PAGE TEXT:
Gaining reliable access to the equipment can also be tricky depending on your budget, schedule and floorplan. I personally couldn't really get a good habit going until I could purchase the equipment and make it available from home. Prior to that I was intermittently going to a gym but Covid really drilled into me how transient that access can be.

Considering how far you can go with just a few gallons of water, would be nice if there was more innovation in this space to increase accessibility in a safe way. While the bars and weights are one thing, it's ultimately the lack of a rack that makes squats troublesome imo.

n4r9 5 days ago | parent [-]

I've never had space to store the bar itself, but if I had a home gym I'd be okay with a couple of stands like this:

https://www.decathlon.co.uk/p/mp/york/york-squat-stands/_/R-...

You have to learn how to bail, but (depending on low vs high bar) you can get pretty confident at it

thefaux 4 days ago | parent [-]

Yeah, I have a bar and weights but no racks so I'm limited to front squats and only what I can power clean. I feel though that this has forced me to work on the power clean which is a very satisfying exercise to do well. I've been power cleaning/squatting about once per week for a year and think this is a pretty good approach since it is almost impossible for me to try and lift too much so injury risk is low. The downside is perhaps slower development than if I could easily overload, but I'm in no hurry.

n4r9 4 days ago | parent [-]

Be careful now, you're veering dangerously close to trying out olympic weightlifting.

SUPPLIED RECORDS:
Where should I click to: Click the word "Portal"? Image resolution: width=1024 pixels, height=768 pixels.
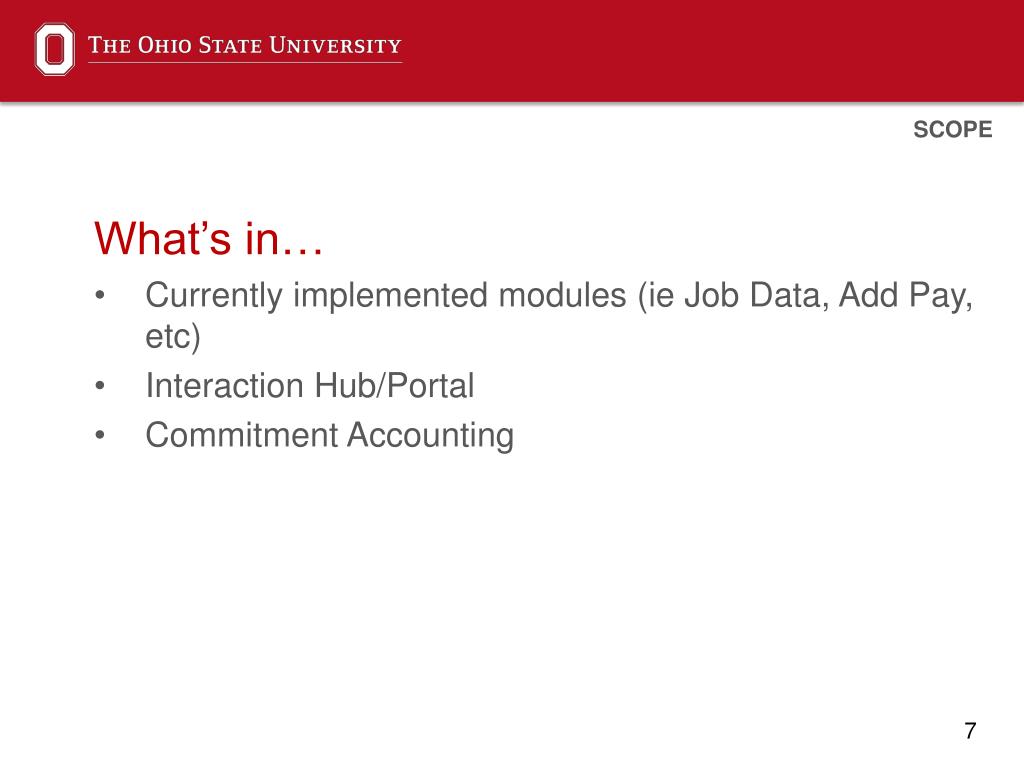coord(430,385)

==

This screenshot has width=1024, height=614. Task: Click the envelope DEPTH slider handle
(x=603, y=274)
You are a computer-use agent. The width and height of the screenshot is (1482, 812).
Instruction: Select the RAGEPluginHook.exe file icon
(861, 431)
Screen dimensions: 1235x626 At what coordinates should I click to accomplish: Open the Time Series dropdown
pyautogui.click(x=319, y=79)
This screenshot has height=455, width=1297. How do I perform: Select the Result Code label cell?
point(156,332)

WORK ITEM: In the forum thread about squatting at home, how often has thefaux been power cleaning and squatting, and for how long?

ANSWER TO THE PROBLEM: About once per week for a year.